__TASK REQUIREMENTS__
List every line in the entries below that contains the word "header".

>> Begin

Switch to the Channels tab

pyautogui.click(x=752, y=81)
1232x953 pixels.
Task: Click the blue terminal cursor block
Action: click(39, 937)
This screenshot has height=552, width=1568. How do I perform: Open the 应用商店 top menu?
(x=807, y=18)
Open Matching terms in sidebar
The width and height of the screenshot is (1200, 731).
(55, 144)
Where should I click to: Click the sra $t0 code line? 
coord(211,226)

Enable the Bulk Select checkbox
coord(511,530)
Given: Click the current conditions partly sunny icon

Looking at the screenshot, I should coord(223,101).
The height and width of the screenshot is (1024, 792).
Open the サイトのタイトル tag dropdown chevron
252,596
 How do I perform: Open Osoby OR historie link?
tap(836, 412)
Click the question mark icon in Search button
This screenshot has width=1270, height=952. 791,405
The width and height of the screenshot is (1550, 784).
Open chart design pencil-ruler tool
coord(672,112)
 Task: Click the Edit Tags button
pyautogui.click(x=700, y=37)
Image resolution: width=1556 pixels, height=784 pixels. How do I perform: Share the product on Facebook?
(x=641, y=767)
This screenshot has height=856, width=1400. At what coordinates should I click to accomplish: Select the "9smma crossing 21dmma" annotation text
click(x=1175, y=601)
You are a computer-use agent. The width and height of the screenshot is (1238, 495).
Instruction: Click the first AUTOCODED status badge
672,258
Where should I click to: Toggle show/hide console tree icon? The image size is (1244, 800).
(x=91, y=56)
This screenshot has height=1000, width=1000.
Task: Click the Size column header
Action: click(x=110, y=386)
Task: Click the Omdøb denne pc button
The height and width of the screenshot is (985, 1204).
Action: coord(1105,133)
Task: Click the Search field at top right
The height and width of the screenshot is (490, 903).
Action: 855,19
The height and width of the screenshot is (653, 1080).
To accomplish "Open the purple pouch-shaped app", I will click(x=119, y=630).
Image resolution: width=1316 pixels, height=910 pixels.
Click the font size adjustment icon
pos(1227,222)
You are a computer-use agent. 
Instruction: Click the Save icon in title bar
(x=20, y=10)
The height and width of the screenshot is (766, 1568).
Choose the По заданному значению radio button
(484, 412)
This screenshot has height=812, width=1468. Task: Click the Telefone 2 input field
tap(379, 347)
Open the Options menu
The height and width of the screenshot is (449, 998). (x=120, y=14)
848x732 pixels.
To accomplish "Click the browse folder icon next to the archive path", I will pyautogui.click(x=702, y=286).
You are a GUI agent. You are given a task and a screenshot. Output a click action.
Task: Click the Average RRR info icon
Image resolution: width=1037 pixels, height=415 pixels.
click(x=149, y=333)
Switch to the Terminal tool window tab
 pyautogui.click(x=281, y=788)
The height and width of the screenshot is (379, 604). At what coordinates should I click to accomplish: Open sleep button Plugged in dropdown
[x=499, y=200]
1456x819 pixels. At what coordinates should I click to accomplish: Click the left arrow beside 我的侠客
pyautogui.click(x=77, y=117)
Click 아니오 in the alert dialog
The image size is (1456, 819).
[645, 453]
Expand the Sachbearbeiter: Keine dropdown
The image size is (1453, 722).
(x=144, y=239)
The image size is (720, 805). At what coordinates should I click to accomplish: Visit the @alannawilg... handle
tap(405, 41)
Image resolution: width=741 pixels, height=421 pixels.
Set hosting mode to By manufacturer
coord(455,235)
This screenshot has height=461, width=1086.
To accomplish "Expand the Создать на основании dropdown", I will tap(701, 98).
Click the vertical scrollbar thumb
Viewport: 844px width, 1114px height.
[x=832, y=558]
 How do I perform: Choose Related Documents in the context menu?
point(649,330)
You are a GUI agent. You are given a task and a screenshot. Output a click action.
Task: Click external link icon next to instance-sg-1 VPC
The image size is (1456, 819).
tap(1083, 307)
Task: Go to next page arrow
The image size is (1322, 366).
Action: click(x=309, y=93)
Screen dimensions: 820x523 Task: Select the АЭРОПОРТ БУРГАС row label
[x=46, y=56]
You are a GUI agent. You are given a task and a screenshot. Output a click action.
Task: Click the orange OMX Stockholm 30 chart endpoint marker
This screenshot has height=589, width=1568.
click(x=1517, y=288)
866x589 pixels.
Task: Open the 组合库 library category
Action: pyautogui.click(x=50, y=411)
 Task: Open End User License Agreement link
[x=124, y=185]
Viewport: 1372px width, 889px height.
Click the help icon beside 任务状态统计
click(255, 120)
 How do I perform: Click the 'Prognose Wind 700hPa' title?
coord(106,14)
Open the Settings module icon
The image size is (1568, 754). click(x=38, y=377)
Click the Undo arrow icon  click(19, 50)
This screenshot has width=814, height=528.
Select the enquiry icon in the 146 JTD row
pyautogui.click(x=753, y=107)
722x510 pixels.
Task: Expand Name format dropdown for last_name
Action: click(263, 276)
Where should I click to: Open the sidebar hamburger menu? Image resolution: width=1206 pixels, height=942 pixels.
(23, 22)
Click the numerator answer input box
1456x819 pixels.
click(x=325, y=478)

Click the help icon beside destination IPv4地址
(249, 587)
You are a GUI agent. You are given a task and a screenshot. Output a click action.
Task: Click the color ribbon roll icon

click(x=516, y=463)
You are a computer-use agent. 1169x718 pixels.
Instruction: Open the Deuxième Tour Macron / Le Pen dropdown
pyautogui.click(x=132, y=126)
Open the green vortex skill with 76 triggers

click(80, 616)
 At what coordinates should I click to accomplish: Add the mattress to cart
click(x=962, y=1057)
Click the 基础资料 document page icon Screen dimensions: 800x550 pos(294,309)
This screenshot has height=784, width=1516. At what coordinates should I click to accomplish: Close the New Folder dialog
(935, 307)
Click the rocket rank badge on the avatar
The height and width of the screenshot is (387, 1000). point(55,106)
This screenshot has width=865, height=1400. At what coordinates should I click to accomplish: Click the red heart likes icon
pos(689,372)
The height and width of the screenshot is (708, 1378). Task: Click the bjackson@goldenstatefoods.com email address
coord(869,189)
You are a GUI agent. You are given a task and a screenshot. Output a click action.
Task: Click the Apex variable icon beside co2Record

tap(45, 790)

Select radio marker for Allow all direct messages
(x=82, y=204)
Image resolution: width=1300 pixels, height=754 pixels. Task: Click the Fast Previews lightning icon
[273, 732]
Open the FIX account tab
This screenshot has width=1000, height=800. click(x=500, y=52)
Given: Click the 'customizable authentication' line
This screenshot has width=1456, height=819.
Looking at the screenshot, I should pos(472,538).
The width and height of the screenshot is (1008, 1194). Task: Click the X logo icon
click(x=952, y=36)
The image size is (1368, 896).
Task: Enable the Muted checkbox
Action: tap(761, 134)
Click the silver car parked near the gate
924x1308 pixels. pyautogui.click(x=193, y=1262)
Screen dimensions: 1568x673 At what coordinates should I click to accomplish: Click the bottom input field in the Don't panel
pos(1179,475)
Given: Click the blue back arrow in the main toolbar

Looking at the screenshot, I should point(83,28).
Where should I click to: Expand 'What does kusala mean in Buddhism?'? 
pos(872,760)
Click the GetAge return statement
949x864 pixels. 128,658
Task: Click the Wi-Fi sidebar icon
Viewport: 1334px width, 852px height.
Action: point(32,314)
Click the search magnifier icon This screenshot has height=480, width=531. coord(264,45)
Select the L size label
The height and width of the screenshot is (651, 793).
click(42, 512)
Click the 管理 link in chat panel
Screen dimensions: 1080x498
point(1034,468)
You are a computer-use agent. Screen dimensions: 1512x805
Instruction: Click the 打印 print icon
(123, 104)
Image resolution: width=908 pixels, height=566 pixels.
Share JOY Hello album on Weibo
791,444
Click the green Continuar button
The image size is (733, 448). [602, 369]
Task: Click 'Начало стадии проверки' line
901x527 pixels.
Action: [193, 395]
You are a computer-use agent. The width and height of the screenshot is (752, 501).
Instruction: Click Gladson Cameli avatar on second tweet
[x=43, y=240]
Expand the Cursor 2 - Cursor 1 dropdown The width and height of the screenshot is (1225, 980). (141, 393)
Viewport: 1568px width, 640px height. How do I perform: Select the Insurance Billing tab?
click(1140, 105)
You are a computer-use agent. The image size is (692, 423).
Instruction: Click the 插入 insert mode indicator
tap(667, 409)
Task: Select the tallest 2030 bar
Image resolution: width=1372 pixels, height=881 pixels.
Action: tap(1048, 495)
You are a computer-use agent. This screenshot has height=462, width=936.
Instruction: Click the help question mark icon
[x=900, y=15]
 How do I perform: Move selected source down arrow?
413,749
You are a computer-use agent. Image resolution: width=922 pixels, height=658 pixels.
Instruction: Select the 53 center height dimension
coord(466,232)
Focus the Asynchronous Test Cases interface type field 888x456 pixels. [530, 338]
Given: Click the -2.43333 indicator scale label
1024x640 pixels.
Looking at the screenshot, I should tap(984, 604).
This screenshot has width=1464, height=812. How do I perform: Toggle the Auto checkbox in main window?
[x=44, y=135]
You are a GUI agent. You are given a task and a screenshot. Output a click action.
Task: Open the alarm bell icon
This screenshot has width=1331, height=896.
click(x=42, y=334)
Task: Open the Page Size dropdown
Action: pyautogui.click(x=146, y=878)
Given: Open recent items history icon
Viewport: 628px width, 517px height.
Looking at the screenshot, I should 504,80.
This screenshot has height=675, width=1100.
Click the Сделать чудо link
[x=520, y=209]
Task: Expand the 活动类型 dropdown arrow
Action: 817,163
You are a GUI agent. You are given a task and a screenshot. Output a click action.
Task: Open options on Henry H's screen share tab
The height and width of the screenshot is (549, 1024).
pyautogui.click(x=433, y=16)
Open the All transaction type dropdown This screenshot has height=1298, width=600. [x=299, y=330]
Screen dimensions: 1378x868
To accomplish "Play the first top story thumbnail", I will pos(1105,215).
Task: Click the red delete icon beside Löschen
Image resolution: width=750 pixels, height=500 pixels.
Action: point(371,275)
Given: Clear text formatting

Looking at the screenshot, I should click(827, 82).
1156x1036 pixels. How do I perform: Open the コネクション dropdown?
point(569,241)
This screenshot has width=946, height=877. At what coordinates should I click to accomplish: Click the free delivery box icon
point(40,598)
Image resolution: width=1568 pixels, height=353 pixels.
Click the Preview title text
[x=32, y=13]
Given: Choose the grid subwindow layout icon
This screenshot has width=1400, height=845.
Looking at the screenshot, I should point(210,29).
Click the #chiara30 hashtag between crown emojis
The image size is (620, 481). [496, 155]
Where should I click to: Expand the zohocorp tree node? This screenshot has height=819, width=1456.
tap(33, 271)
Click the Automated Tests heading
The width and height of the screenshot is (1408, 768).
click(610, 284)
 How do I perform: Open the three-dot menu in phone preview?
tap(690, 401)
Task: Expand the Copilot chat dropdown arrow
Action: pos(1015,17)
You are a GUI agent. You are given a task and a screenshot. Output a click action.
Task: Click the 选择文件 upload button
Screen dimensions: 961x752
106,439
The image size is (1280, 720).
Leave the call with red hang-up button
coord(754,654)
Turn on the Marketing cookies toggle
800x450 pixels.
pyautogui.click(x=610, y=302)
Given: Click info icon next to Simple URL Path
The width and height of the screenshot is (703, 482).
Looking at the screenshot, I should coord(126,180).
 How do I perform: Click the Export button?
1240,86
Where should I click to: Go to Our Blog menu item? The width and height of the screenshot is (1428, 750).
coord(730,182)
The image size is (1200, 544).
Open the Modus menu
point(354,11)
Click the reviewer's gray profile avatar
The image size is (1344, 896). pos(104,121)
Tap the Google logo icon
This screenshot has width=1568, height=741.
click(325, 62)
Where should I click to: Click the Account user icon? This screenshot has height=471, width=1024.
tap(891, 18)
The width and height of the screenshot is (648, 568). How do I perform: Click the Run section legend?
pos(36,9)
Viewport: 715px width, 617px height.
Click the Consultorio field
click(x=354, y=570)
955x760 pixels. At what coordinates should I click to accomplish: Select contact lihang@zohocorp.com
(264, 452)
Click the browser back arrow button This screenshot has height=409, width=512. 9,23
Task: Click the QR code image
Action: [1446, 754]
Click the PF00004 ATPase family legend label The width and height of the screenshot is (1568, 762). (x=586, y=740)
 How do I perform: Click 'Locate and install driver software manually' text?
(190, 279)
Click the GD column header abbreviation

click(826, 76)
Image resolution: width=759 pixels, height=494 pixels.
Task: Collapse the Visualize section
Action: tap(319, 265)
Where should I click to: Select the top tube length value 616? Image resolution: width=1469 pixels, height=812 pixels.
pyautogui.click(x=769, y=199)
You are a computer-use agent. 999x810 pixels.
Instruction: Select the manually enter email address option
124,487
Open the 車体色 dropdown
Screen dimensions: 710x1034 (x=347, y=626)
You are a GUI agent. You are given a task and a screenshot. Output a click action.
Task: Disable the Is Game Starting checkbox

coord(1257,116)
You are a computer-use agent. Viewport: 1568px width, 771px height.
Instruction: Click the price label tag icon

>> End

__REPLY__
Task: Click the Size column header
Click the GD column header abbreviation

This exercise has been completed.